Another way to evaluate goalies is using “Expected Save Percentage”. Instead of eliminating Low and Medium Danger chances from the equation, this model will give weights to each shot depending on where they came from. It’s exactly the same idea as an Expected Goals model, which we’ve covered numerous times in these columns.
The artist formerly known as DTMAboutHeart, Dawson Sprigings, who is currently the Associate Director of Analytics and Lead Data Scientist for the Colorado Avalanche, shows in this article how valuable Expected Save Percentage is, specifically the difference between Expected save percentage and actual save percentage, denoted xSv% (a convention I personally dislike). From that article, Sprigings shows that this difference is a more repeatable skill than simple unblocked save percentage as you get more and more games in the sample:
There’s another way to look at this, which is Goals Saved Above Expected (GSAE). It’s a very similar idea, where each shot has a weight associated with it based on where it was taken. Just above, you add up each weighted shot, which is expected goals against. Then, instead of dividing that by unblocked shots against for expected save percentage, you subtract it from the number of saves the goalie has made. If they’ve made saved more goals than expected, this shows up as a positive number, and the reverse is also true. However, I can’t find any public data to say whether there’s any added value to looking at it that way. I’ve included both in the table below, but ranked on the difference between save % and expected save %.
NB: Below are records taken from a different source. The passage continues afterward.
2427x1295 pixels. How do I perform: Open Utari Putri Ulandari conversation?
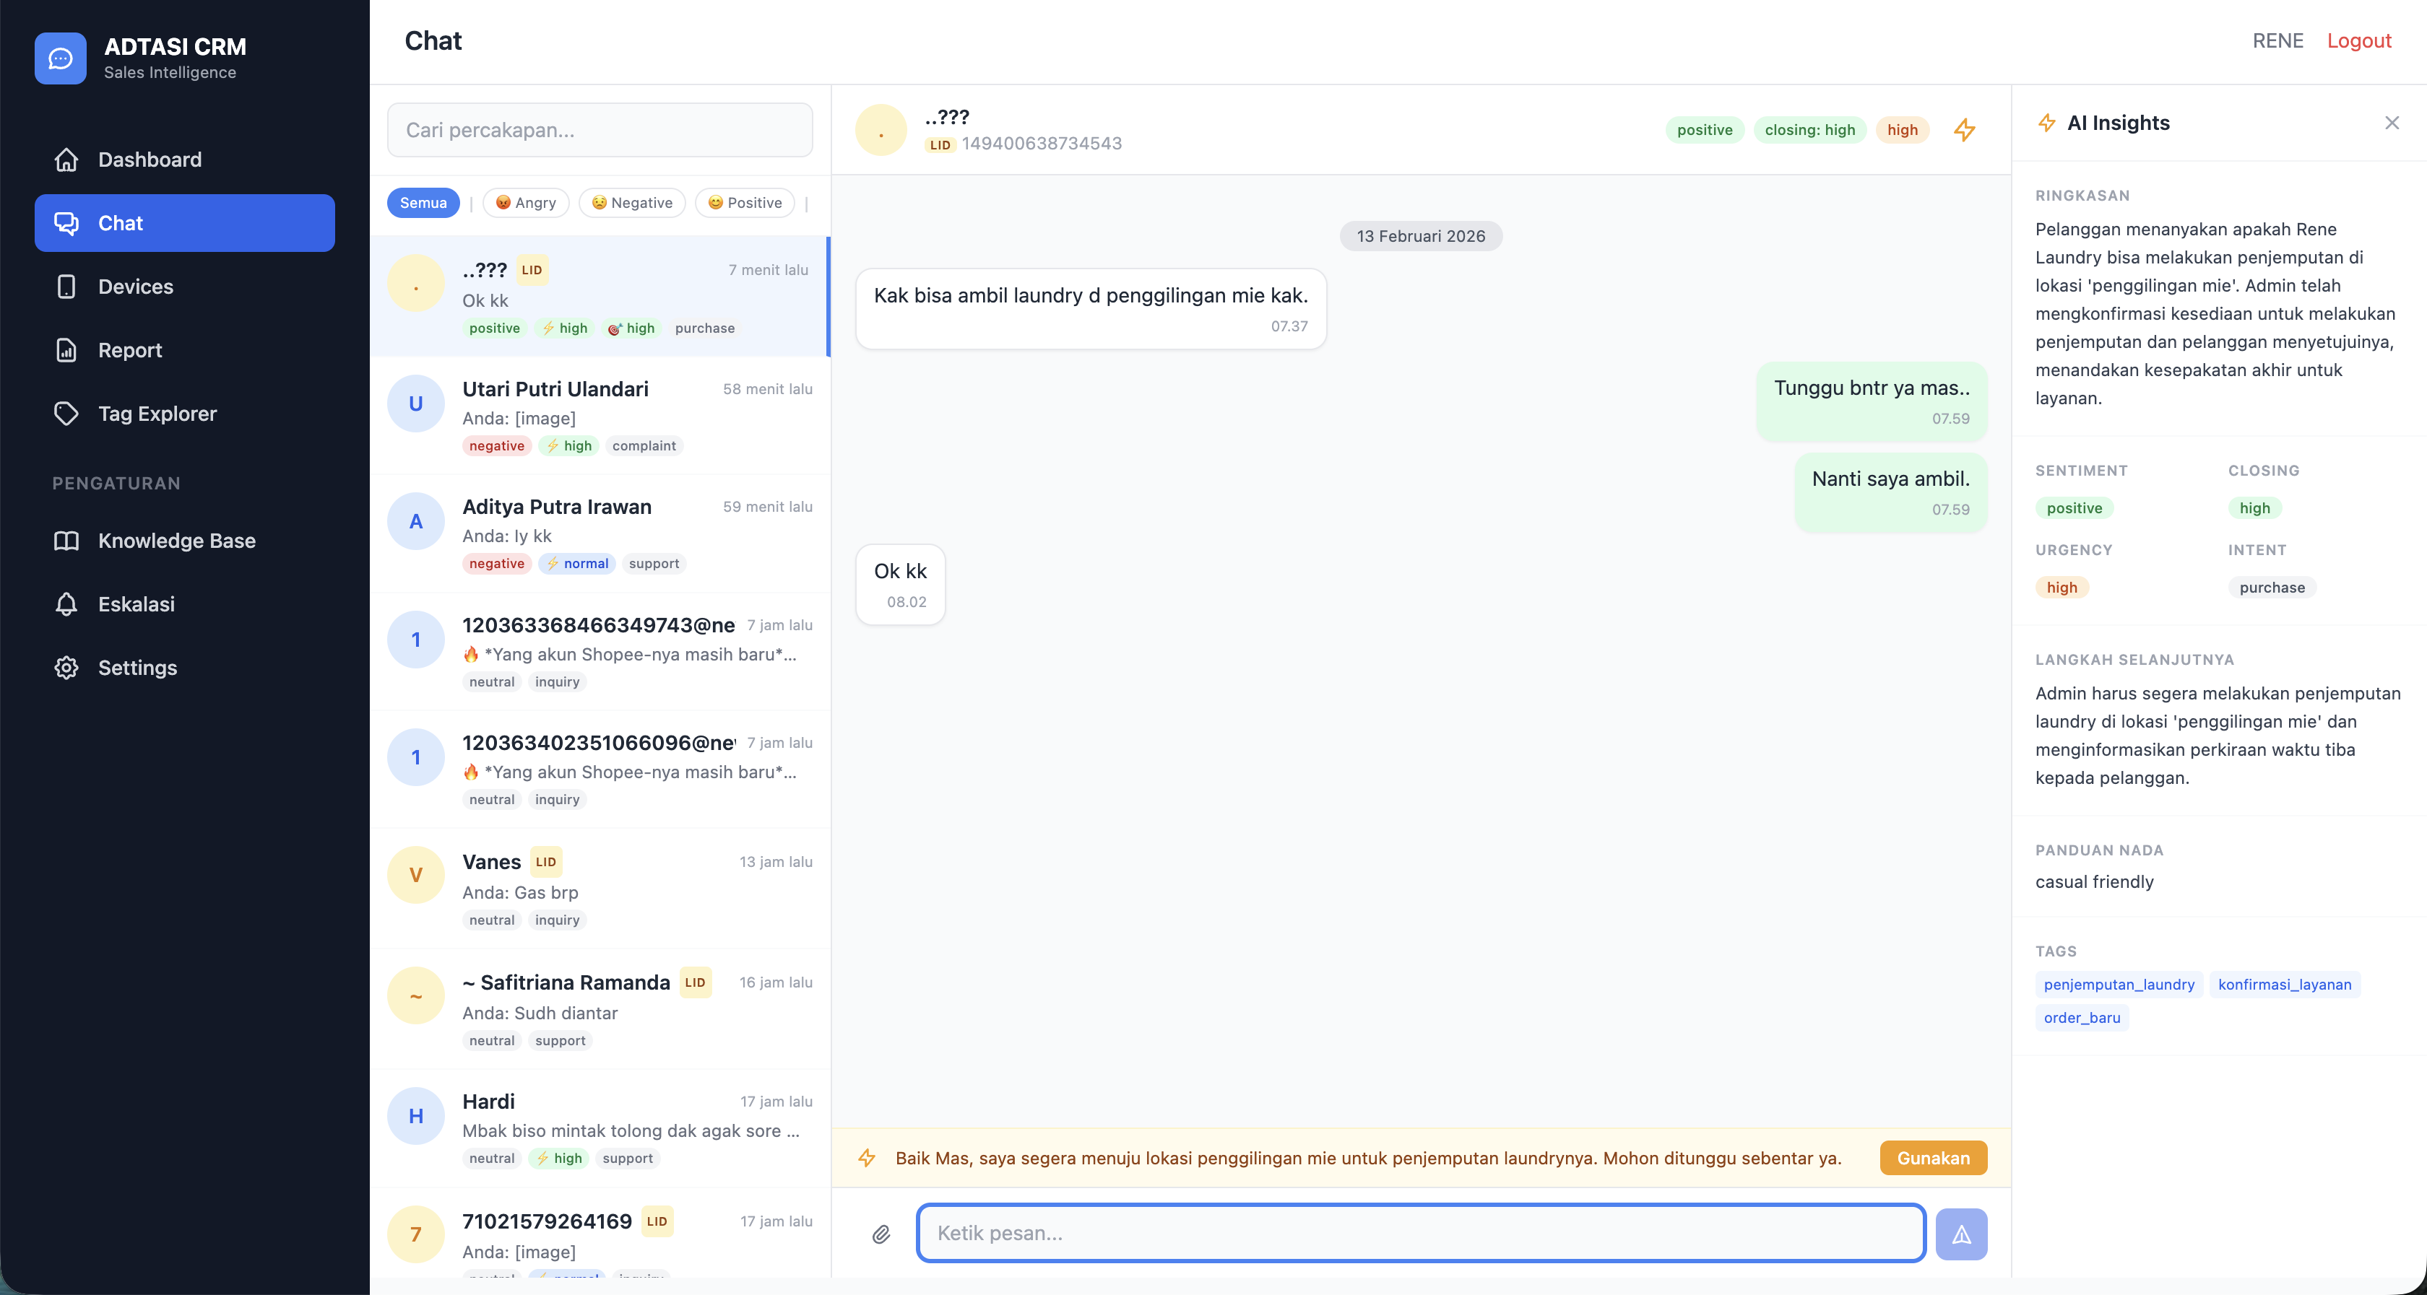[x=599, y=415]
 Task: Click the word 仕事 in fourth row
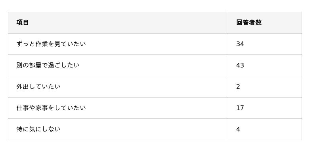click(23, 108)
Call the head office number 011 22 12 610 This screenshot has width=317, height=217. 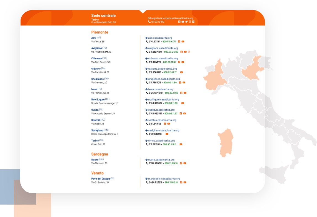(x=158, y=22)
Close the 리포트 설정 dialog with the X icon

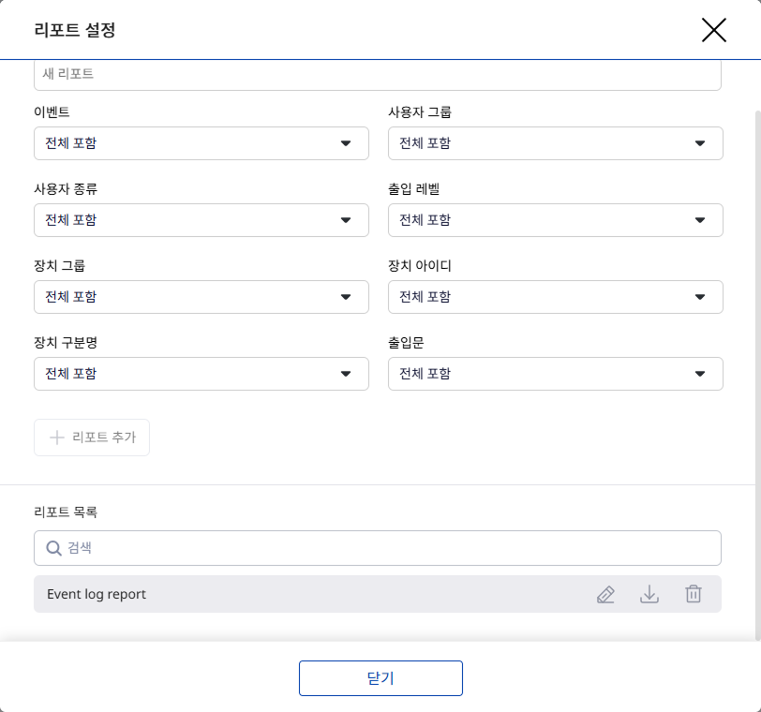pos(714,30)
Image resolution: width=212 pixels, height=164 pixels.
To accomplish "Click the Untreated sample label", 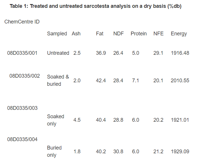I will click(x=58, y=53).
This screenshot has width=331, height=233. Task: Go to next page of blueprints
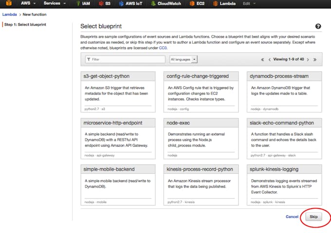pos(308,59)
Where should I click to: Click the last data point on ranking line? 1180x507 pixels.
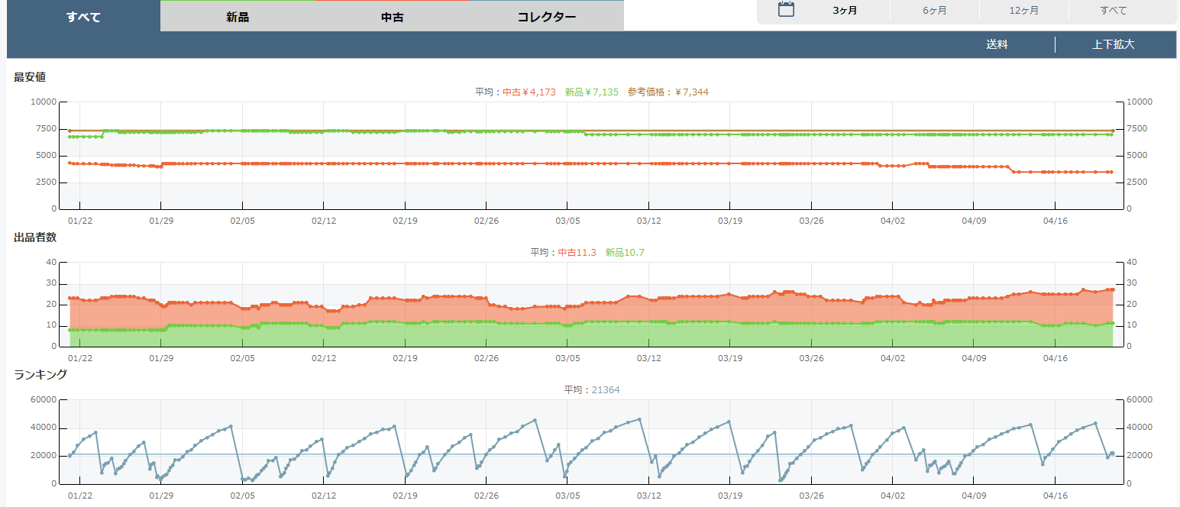pos(1113,454)
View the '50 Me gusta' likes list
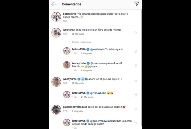Screen dimensions: 191x129 click(77, 83)
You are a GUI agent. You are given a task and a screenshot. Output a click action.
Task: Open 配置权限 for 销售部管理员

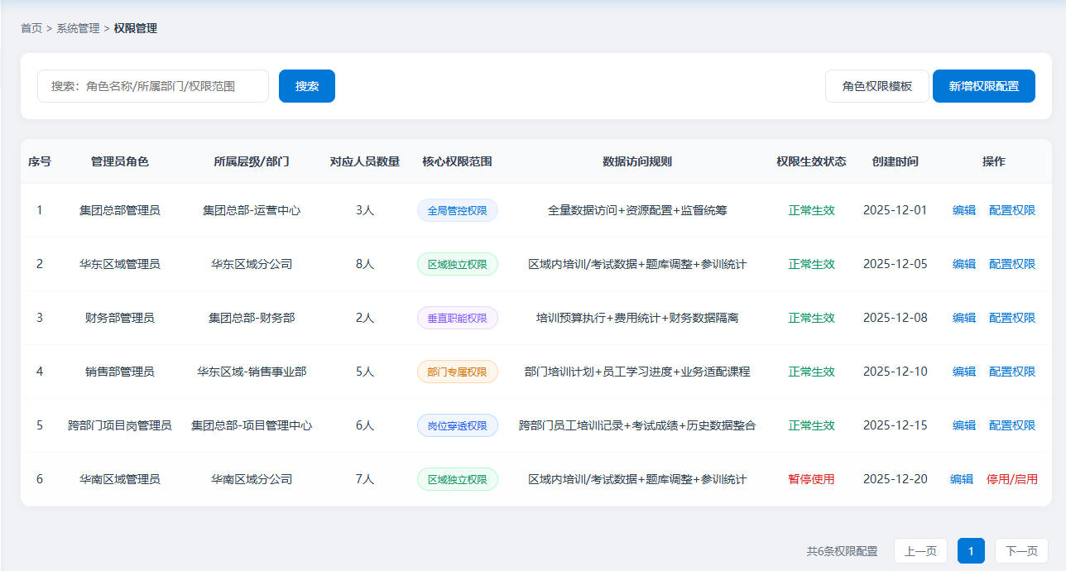[x=1011, y=372]
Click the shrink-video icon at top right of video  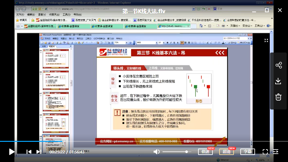(266, 40)
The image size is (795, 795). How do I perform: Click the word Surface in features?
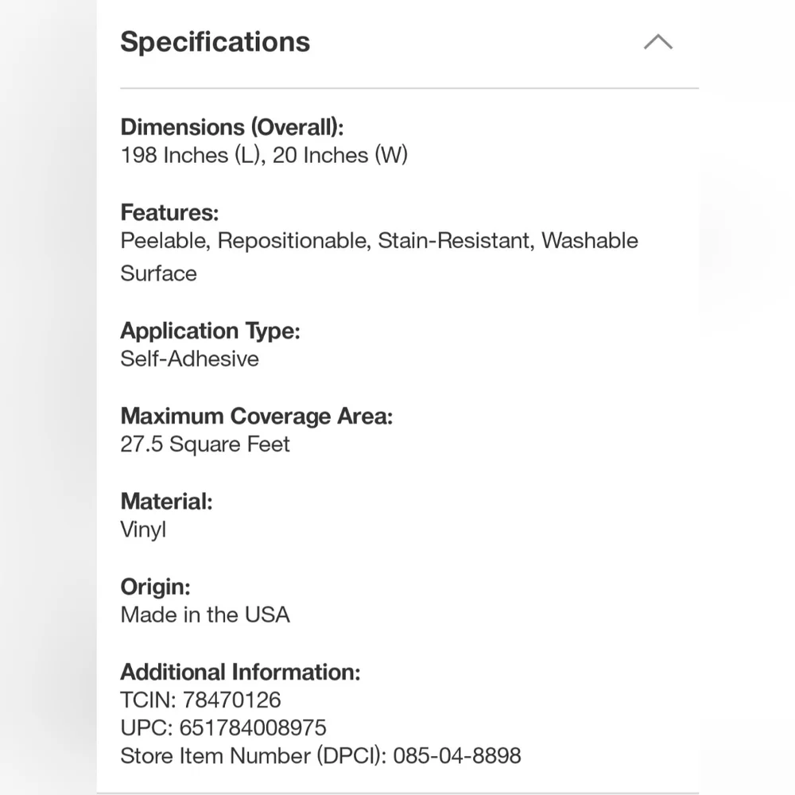[x=158, y=273]
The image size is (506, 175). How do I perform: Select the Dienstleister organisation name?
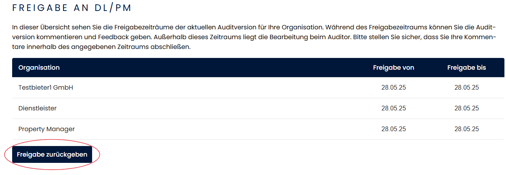(38, 108)

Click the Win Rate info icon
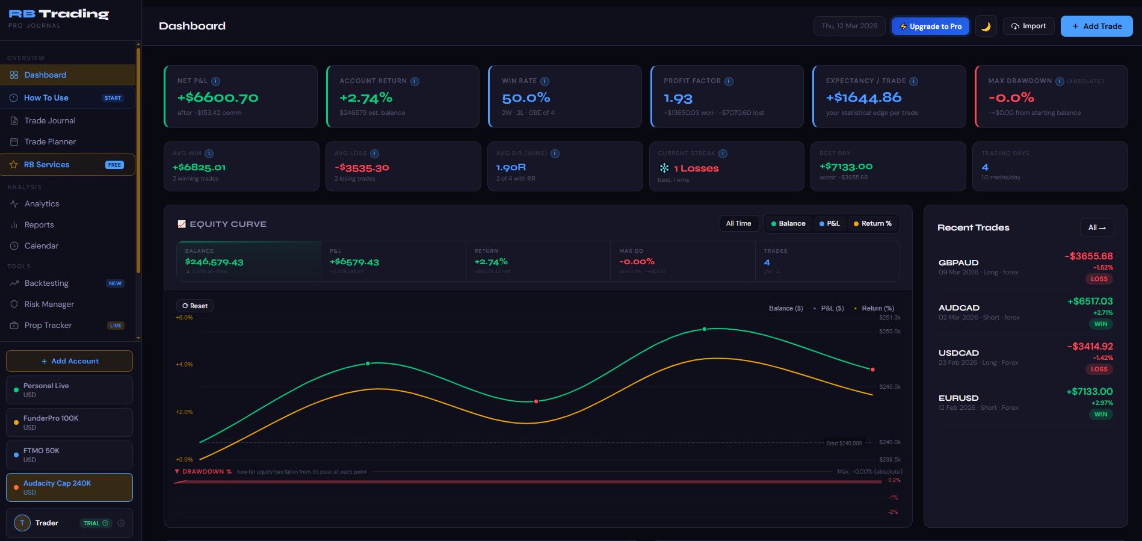click(545, 81)
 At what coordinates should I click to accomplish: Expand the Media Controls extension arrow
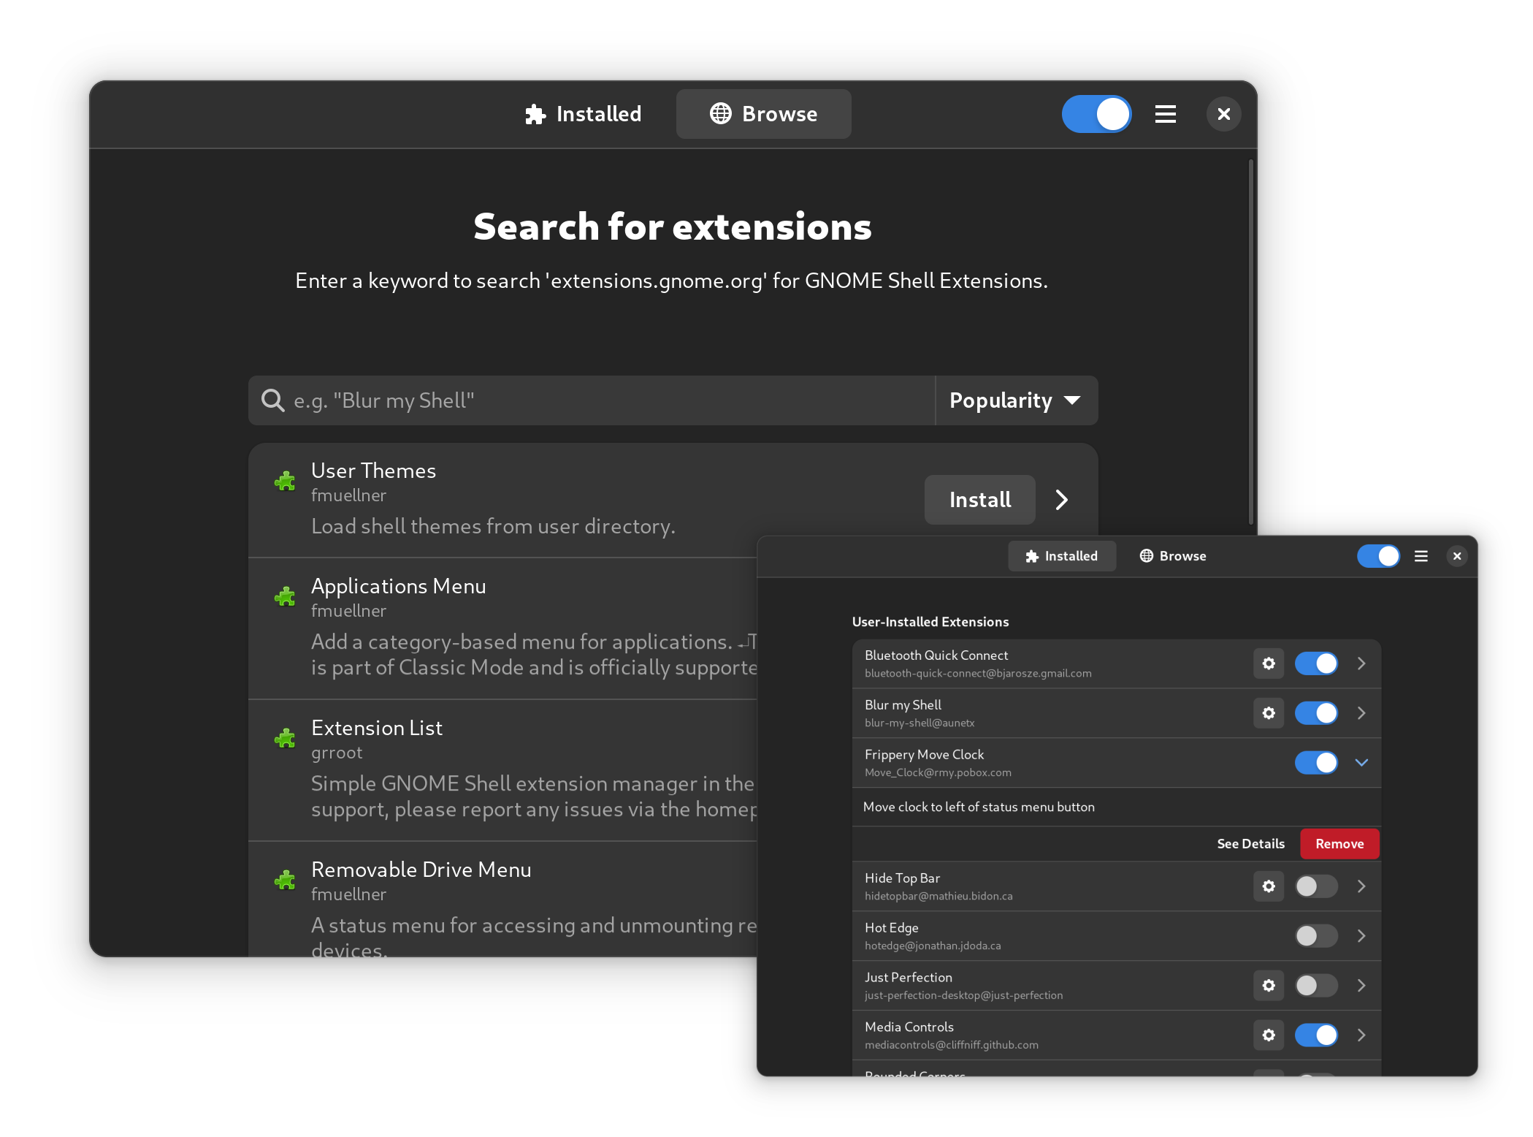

Once again, Campbell looks great, sitting 3rd in the NHL in this metric, a shade behind Frederik Andersen himself, and quite a gap behind Sergei Bobrovsky.
It’s easy to conclude from the above that Jack Campbell has clearly maintained the level of excellence he was showing after just 8 games early in the 2020-21 season. He may even be the best goalie in the league right now, being the only goalie who appears in the top 5 of all three main stats we looked at today: regular sv%, high danger unblocked sv%, and sv% above expected.
One stat that I didn’t cover but find very interesting is adjGSAA/60, originally presented by Nick Mercadente in this article. I couldn’t find it listed in any of the stats databases I’ve used, but it looks like an interesting permutation of the continued effort to make improvements in goalie analysis.
At the end of the day, though, the same old caveat, “goalies are voodoo”, is still mostly true. All of these stats have very limited abilities in predicting future results. The variance from year to year can be staggering. So the next question, now that we know that Campbell is playing like one of the best goalies in the league, is how do the Leafs go about keeping him?
It’s important to keep the chart below in mind, which comes from Gabe Desjardins, the creator of Behind The Net:
In the 1000 shots that Campbell has faced over the last 2 years, he has a 93.09% save percentage. This chart suggests that there’s a 10% chance that this is 100% luck. That’s certainly better than if he had only a ~92.5% save percentage, the chance of it being 100% luck would be almost 30%.
A 90% chance that Campbell is earning his results to some degree makes it pretty clear that he’s a pretty good goalie. But to expect these results to continue would be almost farcical. Looking at how that plays into a future contract is beyond my skills, but it will definitely be interesting to watch.